Occasionally it is interesting to allow for unsound results, in particular if the system is trying to predict what is likely to be true rather than what must be true ( ~ probabilistic data flow ). In such cases we can rely the facts as hints (say to drive inlining in likely profitable directions) or else take a dependence on them via guarded or speculative techniques to ensure we have the ability to recover if those facts end up not being true when the code is executed. For example, if we have to assume that a method may be called via reflection, we may not have all incoming call graph edges for the node corresponding to the method. Therefore, we can’t compute the exact set of values that the method’s parameters may take but we may be able to compute the set that is likely. Optimizations can still take advantage of the additional information about the parameters but have to make sure the code that is ultimately executed is correct for all cases. Another example is the possibility of method bodies that can change after the analysis (e.g., via profiler re-jit). In this case, information computed about a method before its body changed may not be correct. If that information was used for optimizing any other methods (e.g., the method’s callers), the code for those methods has to be re-generated. We could use a technique similar to the current inline tracking to detect when one method’s codegen depends upon another so that the right invalidations can happen.

The Call Graph

The IPA solver first starts by constructing the call graph. This usually requires IL analysis to try and determine which methods are called. The call graph must represent external or unknown callers (since not all call sites may be knowable) and external and/or unknown callees (since the full set of methods that can be called may not be knowable). There are varying degrees of sophistication in call graph construction. Determining the set of methods that can be called by a method is itself an IPA problem. The problem may also have dynamic behavior (say, determining the set of required generic instantiations) where as the solution process evolves the candidate set of methods can change. The call graph need not be 100% accurate (indeed, it usually cannot be) but it should be a sound approximation. At some point the IPA solver decides it has a suitably sound approximation of the call graph and we move onto the next stage.
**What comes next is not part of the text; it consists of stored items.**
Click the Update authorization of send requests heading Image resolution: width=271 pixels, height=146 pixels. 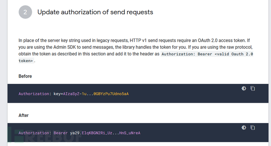[x=95, y=12]
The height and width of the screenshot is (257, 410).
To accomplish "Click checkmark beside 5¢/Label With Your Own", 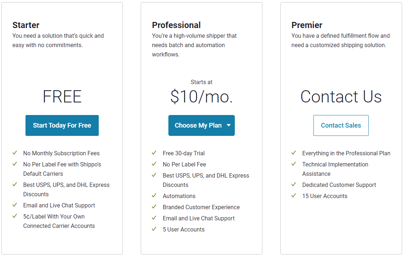I will click(x=15, y=216).
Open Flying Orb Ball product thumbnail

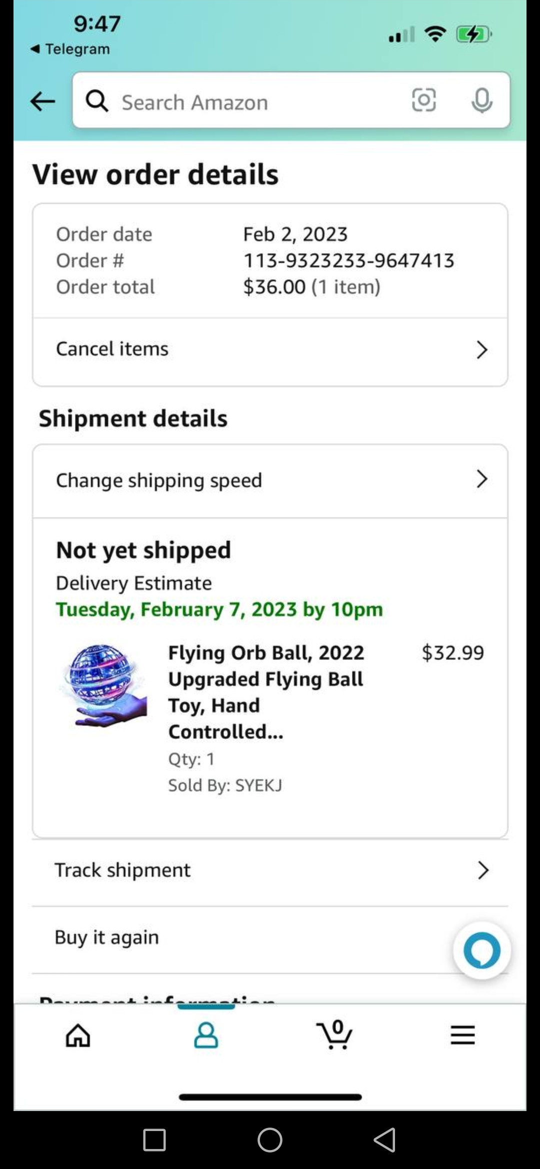105,685
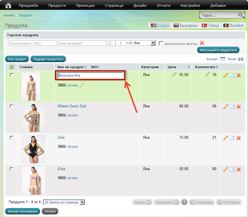Screen dimensions: 248x217
Task: Open the 20 Записи на страница dropdown
Action: (x=82, y=202)
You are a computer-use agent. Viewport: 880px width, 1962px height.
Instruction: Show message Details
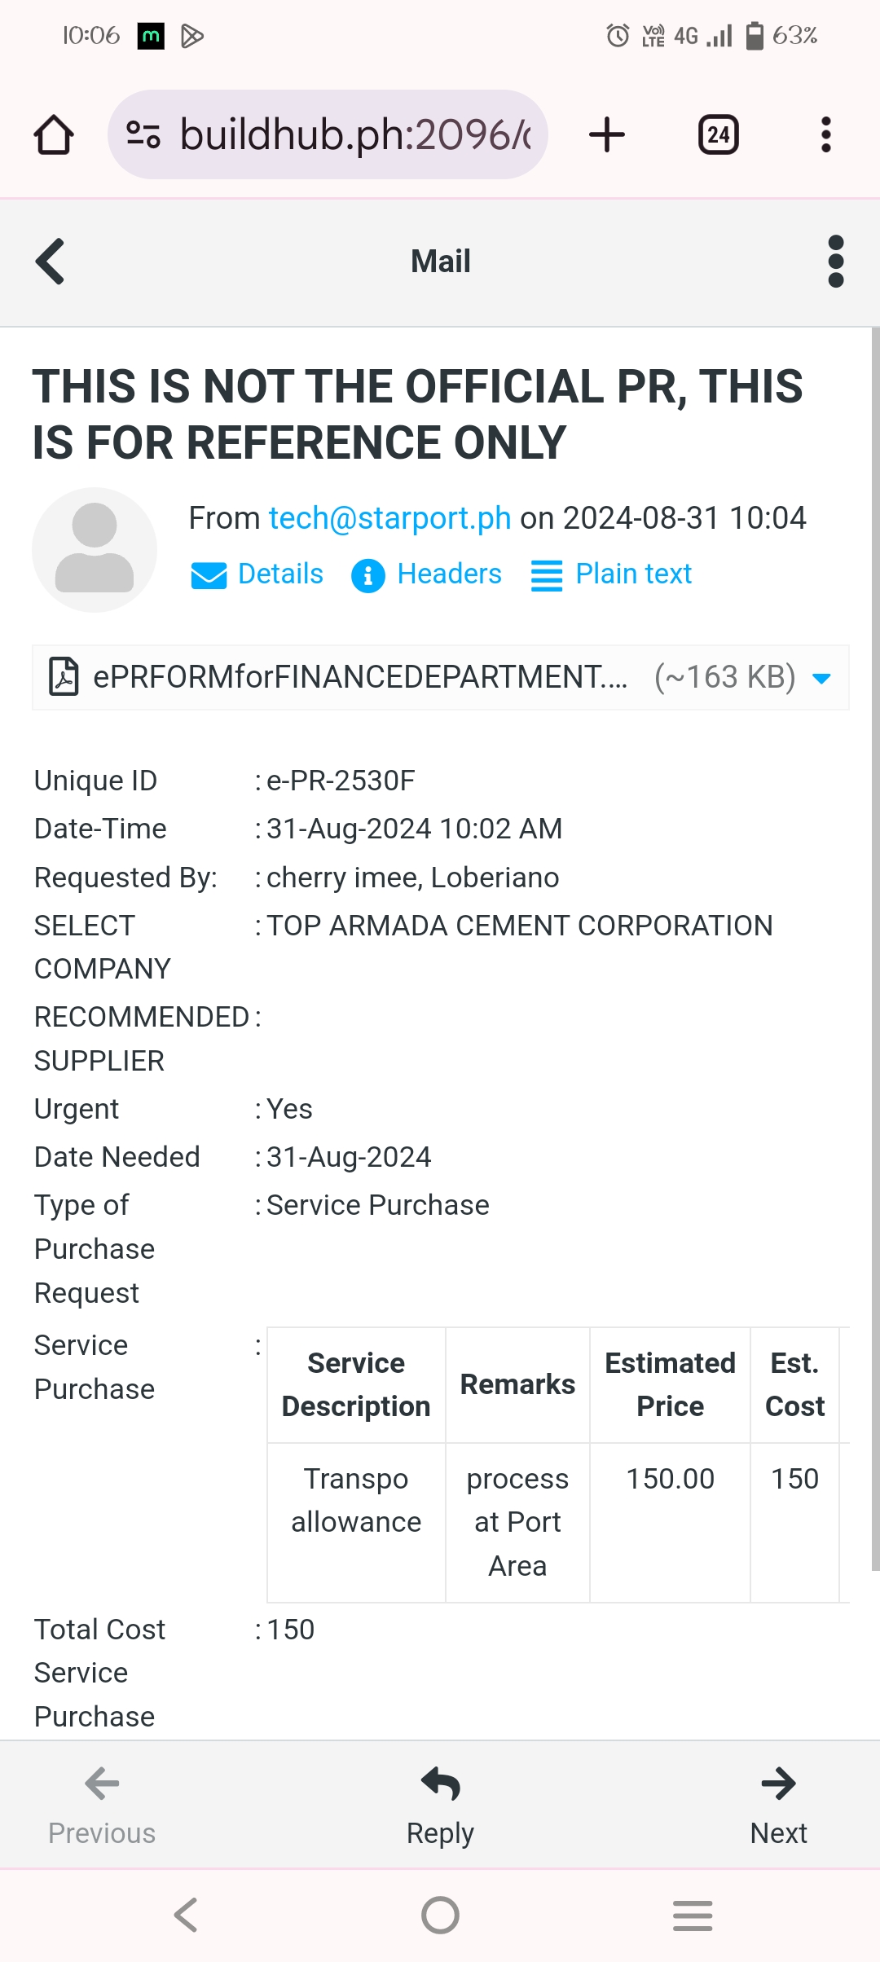[257, 574]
[The “Base case” here is to just assume any method can be called from unknown places and calls unknown other methods, this causes IPA to degenerate to regular interprocedural analysis. This can be useful for handling things like debug compiles, where we would prefer not to have information propagate across methods, and all method codegen can in principle happen concurrently (as the degenerate call graph dag is just a bunch of isolated nodes)].

For partitioned problems the externally calling and callable methods may be represented as placeholders, and their IPA summaries made available to help refine the results in the current partition.

Creation of a DAG

From the call graph, the solver then creates a partial order (dag) of methods, typically by running cycle detection (dfs). This dag defines the concurrency constraints for the local analysis. Commonly we are interested in either top-down (callers->callees) or bottom-up (callees->callers) traversals of this dag.

Passes

The solver then runs some number of alternating traversal (concurrent, over the dag) and solver passes.
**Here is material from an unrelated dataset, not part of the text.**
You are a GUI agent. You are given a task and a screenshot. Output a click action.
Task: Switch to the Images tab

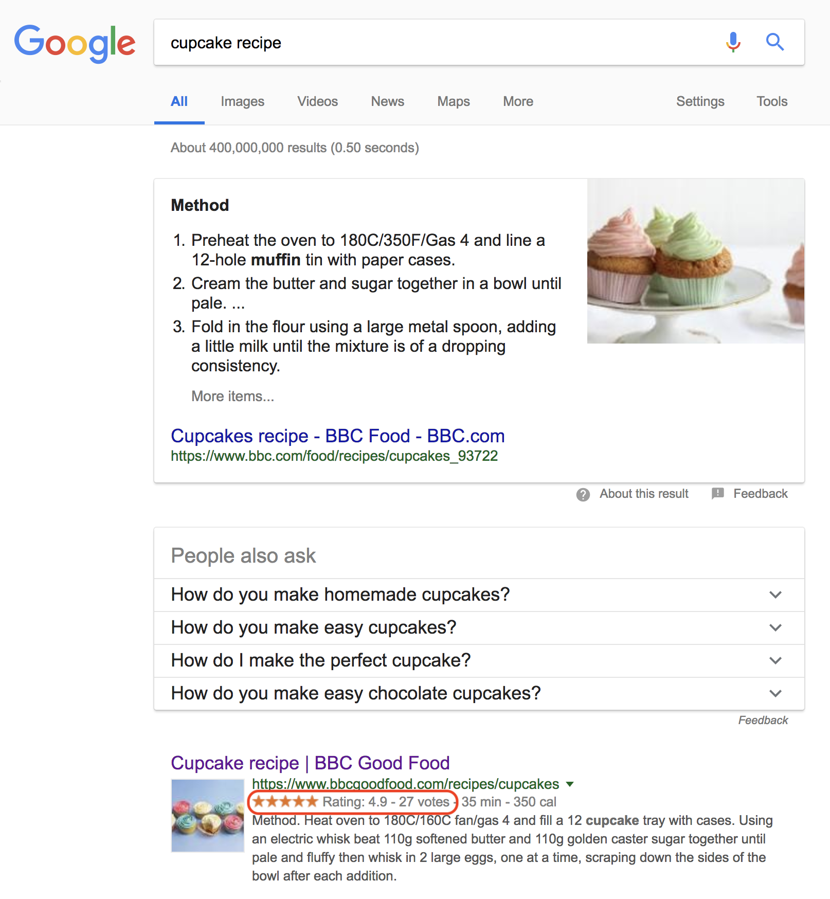[x=242, y=101]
In a traversal pass, the local analysis is run; it can access facts produced in prior passes as well as facts available from “predecessor” nodes in the current ordering. It produces new summary facts and/or (ultimately) code based on those facts. This pass runs concurrently with “schedule” determined by the dag.

In a solver pass, the IPA system uses the accumulated summary facts to reach fixed points. This uses the full call graph and is usually solved iteratively: a node is chosen, an a new summary state is generated from the current state and the most recent ‘input’ states (callers for a top-down, callees for bottom-up) and the new result is published. The entire process iterates until each node reaches a fixed point where no node changes state. There are various routes to accelerate convergence here, eg if the call graph is truly a dag and has no cycles then any uni-directional analysis will converge in one pass. This solving typically runs non-concurrently, though concurrent iteration is possible.

Generally the IPA solver part is maybe 10% of overall work, the local analysis 90%. Amdahl’s law scaling says speedups of 9x are possible. 4-6x is more realistic and is what we saw in practice.

The summary facts may be bundles of independent lattice results or the lattice solutions can interact. For example if we are doing both interprocedural constant propagation and interprocedural alias analysis, the parts of code reachable in a method will depend on constant propagation, and this in turn may alter the sets of possible aliases. It is well known that “mutual fixed points” can be more accurate than trying to fix point each problem separately.

Particular problems can often be classified as top-down or bottom-up. Some problems are bidirectional.

Generally summaries represent facts true at all invocations of a method. One can try and do path-specific analysis where summary data applies only to some callers or some specific pattern of callers (sometimes called contextual) but when doing this generally the memory requirements and logistics get complicated. Sometimes you can special case this (eg a helper that just turns around and invokes a method passed to it as an argument). Otherwise high fan-in fan-out nodes can dramatically increase the amount of approximation in a solution, as facts flow along so called “infeasible paths.”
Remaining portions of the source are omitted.